BEGIN Data provided

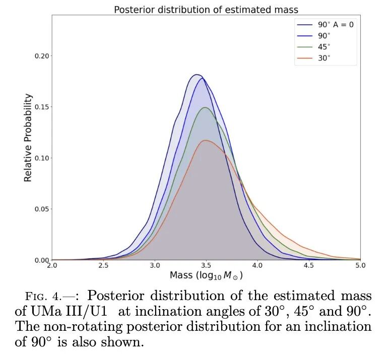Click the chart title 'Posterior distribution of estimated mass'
(x=206, y=9)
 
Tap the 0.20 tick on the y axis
(x=42, y=56)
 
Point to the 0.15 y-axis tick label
(x=42, y=107)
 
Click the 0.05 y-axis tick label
(x=42, y=209)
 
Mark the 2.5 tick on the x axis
(x=103, y=265)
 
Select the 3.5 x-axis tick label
(x=206, y=265)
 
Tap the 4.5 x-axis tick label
(x=309, y=265)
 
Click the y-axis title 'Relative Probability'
(x=28, y=137)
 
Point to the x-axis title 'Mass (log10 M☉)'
(x=209, y=276)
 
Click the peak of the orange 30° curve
(x=206, y=140)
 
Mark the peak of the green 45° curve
(x=205, y=107)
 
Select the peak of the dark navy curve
(x=197, y=75)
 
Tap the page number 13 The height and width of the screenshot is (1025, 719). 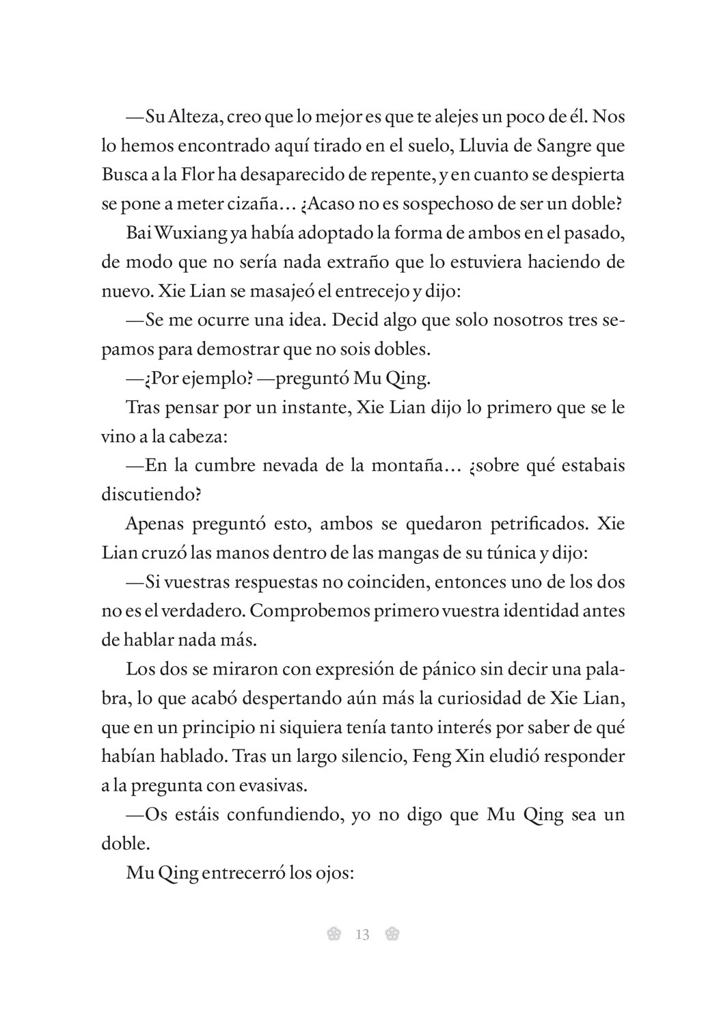(x=362, y=934)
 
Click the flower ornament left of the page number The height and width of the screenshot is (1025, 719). (x=334, y=934)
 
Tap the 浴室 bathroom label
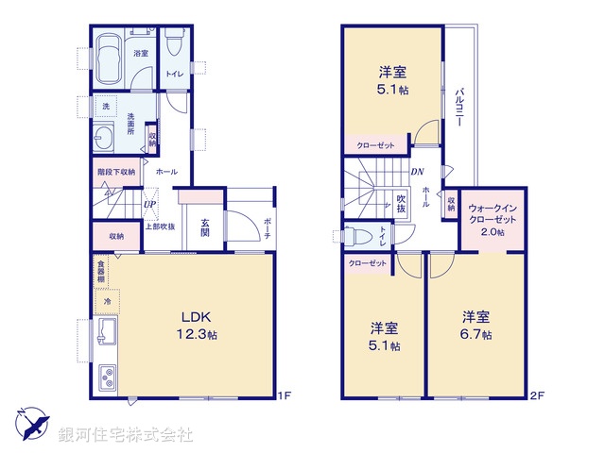[x=141, y=54]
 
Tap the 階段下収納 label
[x=116, y=173]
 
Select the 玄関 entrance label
[x=205, y=229]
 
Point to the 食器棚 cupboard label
[x=99, y=270]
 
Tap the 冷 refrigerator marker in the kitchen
[x=107, y=302]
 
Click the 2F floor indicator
[x=537, y=397]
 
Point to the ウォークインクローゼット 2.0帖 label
[x=492, y=219]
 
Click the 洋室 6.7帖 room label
[x=475, y=326]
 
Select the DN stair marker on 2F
[x=417, y=171]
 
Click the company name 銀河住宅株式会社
[x=126, y=435]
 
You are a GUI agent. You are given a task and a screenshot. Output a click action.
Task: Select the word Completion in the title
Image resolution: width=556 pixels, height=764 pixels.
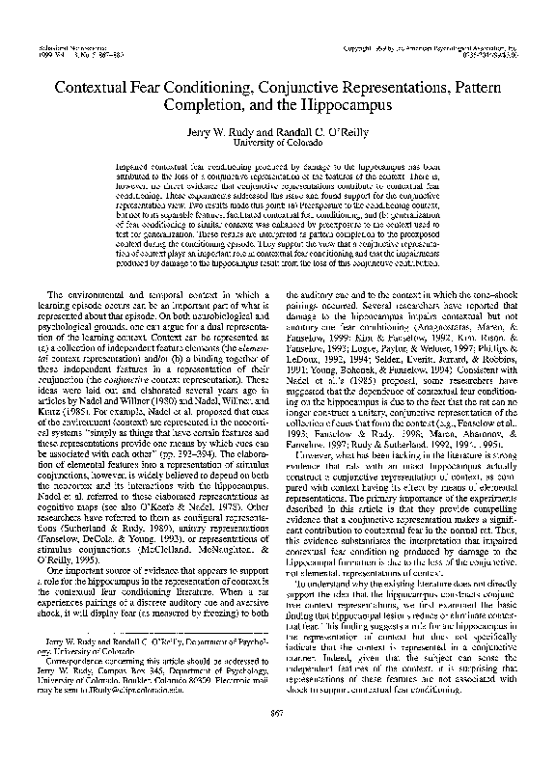coord(206,97)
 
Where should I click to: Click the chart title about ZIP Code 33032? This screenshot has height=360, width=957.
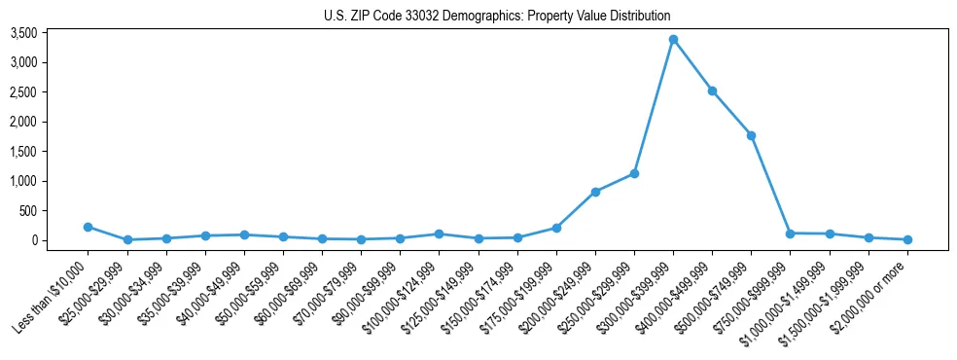click(497, 16)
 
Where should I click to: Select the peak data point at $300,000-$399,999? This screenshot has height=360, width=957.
click(673, 40)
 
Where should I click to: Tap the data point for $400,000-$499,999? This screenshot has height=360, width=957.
click(712, 90)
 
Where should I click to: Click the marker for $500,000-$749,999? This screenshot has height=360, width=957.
click(751, 135)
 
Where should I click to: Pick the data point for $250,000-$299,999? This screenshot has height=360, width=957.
click(634, 173)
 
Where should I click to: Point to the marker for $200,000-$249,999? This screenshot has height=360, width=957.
click(595, 192)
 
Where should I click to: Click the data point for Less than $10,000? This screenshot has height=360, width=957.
click(89, 227)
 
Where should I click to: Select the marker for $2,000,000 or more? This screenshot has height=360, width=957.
click(907, 239)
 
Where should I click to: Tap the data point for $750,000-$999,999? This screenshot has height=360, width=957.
click(790, 234)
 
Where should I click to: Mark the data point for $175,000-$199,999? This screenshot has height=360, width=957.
click(556, 228)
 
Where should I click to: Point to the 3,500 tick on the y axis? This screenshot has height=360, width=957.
click(51, 33)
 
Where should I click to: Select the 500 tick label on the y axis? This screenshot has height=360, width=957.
click(55, 210)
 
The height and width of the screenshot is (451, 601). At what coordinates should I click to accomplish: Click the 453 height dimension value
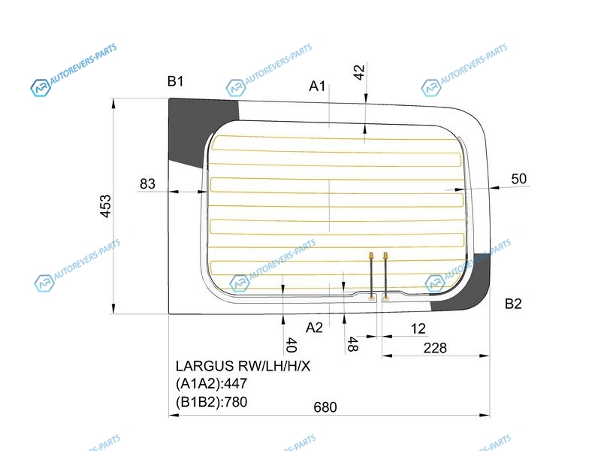click(105, 206)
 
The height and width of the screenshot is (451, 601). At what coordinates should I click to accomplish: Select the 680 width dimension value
click(325, 407)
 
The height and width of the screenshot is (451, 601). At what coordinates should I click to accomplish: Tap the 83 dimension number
click(147, 183)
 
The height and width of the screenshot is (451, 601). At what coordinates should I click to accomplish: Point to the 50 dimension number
click(519, 179)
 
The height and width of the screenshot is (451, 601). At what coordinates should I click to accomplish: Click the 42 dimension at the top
click(359, 72)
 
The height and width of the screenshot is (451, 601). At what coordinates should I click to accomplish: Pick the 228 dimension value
click(435, 348)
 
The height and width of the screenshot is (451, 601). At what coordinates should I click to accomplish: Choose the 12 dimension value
click(418, 328)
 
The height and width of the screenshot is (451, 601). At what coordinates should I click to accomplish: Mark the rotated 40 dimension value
click(291, 345)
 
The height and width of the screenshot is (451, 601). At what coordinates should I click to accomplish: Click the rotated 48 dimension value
click(352, 344)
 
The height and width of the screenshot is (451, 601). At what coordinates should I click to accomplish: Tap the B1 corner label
click(176, 81)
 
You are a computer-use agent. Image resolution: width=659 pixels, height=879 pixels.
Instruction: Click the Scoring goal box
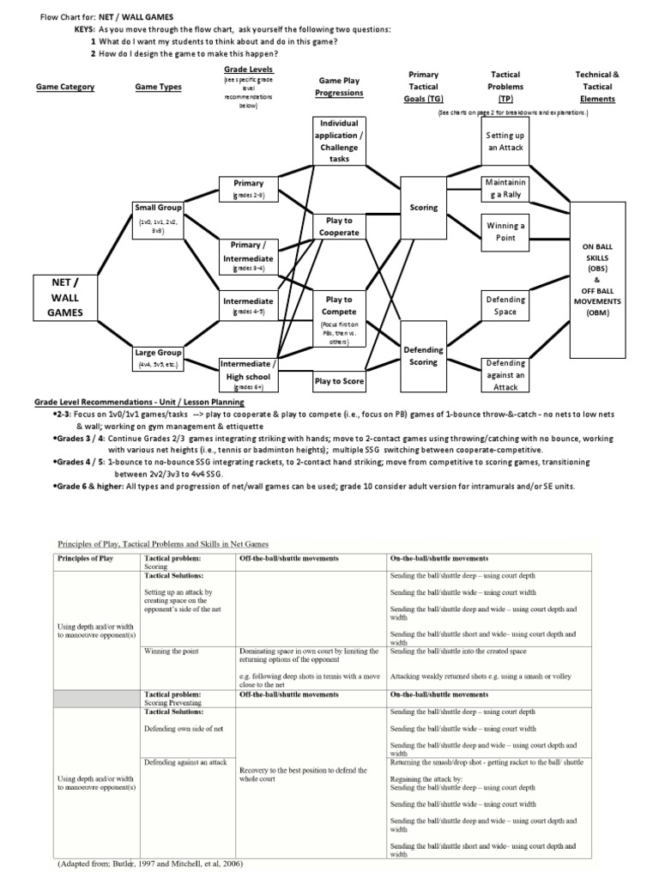(424, 208)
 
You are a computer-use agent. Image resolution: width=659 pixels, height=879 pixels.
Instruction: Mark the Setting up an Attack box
(505, 142)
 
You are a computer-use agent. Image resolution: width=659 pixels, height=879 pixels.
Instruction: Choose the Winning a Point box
(505, 232)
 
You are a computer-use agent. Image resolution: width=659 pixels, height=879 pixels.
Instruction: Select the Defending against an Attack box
(505, 375)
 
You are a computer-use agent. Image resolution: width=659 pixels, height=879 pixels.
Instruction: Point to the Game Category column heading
(65, 87)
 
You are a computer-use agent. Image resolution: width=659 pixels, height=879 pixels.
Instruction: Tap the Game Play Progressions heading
(339, 87)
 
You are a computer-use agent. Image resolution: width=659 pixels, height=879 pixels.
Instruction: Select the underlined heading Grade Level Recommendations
(139, 402)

END Data provided

• What needs to be done
Pull out the records from the line that has "Click the 2F floor indicator" through the line that has "click(497, 16)", copying each line word for word. Leave out the pictures.

• Output for this task
Click the 2F floor indicator
[x=537, y=397]
 
Point to the ウォークインクローゼット 2.0帖 label
[x=492, y=219]
 
Click the 洋室 6.7帖 room label
[x=475, y=326]
 
Select the DN stair marker on 2F
[x=417, y=171]
 
Click the company name 銀河住宅株式会社
[x=126, y=435]
 
You are a GUI agent. You are given a task and a screenshot. Output a click action.
Task: Select the word Completion in the title
Image resolution: width=556 pixels, height=764 pixels.
coord(206,97)
 
Where should I click to: Click the chart title about ZIP Code 33032? This screenshot has height=360, width=957.
click(497, 16)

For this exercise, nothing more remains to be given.